◆ PROBLEM TO WORK ON
Output the rows below verbatim, beginning at the line that has "Click the fx insert function icon" and stopping after the line that has "Action: (270, 571)".

◆ Raw records
[Start]

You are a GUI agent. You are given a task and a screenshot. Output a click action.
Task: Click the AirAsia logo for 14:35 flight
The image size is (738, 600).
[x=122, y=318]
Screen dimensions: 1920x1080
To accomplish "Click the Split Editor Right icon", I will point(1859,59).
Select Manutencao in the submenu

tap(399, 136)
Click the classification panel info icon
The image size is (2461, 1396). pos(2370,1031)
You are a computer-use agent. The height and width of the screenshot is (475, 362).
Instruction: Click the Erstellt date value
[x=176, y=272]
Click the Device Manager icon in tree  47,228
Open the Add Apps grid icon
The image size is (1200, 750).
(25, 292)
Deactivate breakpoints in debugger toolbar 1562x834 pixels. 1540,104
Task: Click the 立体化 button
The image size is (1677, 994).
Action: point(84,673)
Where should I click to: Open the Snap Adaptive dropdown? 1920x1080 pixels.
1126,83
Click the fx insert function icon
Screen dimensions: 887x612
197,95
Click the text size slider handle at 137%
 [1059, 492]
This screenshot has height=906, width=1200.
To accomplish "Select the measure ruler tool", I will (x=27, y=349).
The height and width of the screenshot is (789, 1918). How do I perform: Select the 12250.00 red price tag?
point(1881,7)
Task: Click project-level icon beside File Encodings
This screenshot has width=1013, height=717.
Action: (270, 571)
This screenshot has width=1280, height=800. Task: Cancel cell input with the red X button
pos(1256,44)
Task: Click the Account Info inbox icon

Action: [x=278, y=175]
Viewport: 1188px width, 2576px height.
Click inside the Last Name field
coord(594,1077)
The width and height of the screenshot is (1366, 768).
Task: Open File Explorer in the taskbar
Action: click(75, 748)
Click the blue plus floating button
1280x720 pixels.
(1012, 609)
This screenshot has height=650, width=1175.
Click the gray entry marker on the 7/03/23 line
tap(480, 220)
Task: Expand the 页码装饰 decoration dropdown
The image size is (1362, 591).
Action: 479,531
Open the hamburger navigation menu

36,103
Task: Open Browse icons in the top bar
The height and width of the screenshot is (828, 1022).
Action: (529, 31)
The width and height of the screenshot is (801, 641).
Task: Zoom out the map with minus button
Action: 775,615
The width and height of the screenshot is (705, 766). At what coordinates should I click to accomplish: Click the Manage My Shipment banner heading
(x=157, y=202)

[End]

◆ RESULT OF THIS TASK
Click the fx insert function icon
Screen dimensions: 887x612
197,95
Click the text size slider handle at 137%
 [1059, 492]
This screenshot has height=906, width=1200.
To accomplish "Select the measure ruler tool", I will (x=27, y=349).
The height and width of the screenshot is (789, 1918). How do I perform: Select the 12250.00 red price tag?
point(1881,7)
Task: Click project-level icon beside File Encodings
This screenshot has width=1013, height=717.
Action: (270, 571)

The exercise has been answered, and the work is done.